Immunogenicity of the combination of periplasmic proteins BauA, Oma87, and Bap from Acinetobacter baumannii in a murine sepsis model

Acinetobacter baumannii is a serious challenge to the healthcare system as a multi-drug-resistant bacterium. BauA is a siderophore of A. baumannii. Oma87 has been stated as an immunogenic outer membrane protein per reverse vaccinology. Biofilm-associated protein (Bap) plays an indispensable role in biofilm formation by this pathogen and makes it resistant to a wide range of antibiotics and lethal conditions. The persistence and colonization of A. baumannii can be prevented by raising antibodies against BauA, Oma87, and Bap.
The recombinant proteins BauA, Oma87, and Bap were expressed and purified and injected subcutaneously in single and/or in combination forms to BALB/c mice and then they were challenged intraperitoneally with a lethal dose of 50% A. baumannii ATCC19606. The serum of combined mice was injected intravenously through the tail vein to create passive immunity in non-immune healthy mice. The mice's spleen, liver, and lung tissues were examined to check the bacterial load.

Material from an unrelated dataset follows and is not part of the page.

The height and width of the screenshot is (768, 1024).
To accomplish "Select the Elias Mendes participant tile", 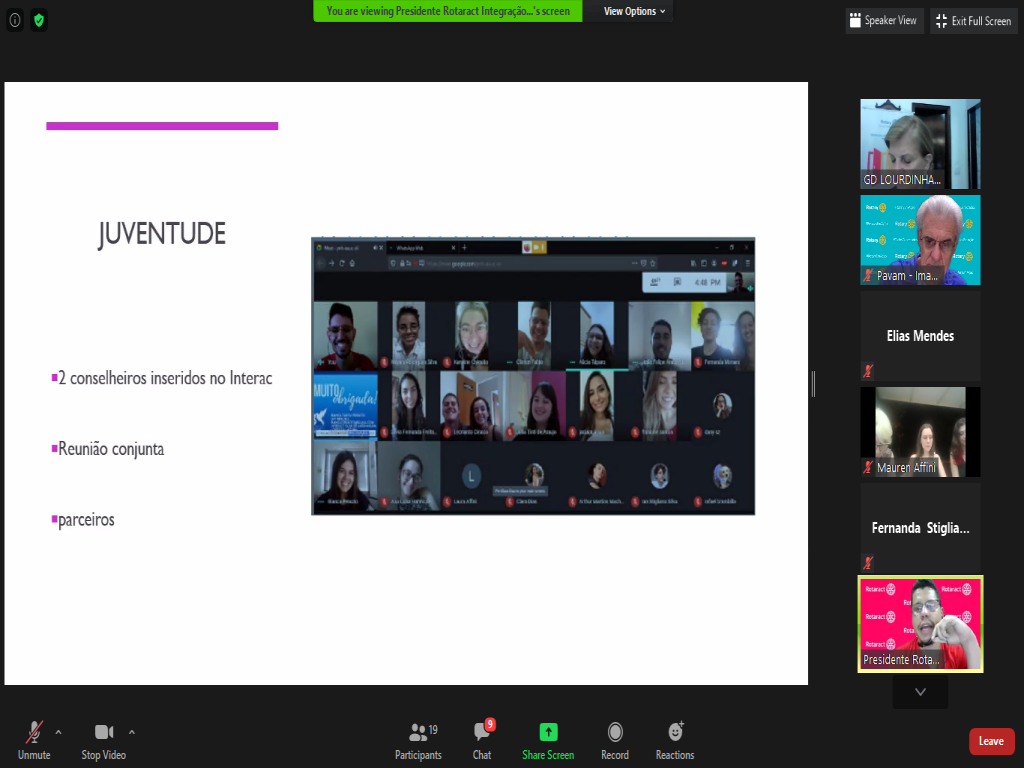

Oma87 and Bap in combination with BauA in the mouse model brought about significant immunity. Antibodies produced in mice successfully detected and bound the combination of antigens in the mouse model. After immunizing and challenging mice with Acinetobacter baumannii ATCC19606 admixed with mucin 100%, the survival rate was monitored. Passive immunization using the sera of mice immunized against Oma87 and BauA as well as BauA and Bap yielded 85.7% survival.
The combination of BauA with Oma87 and Bap brought about higher protectivity against A. baumannii infection than their individual administration.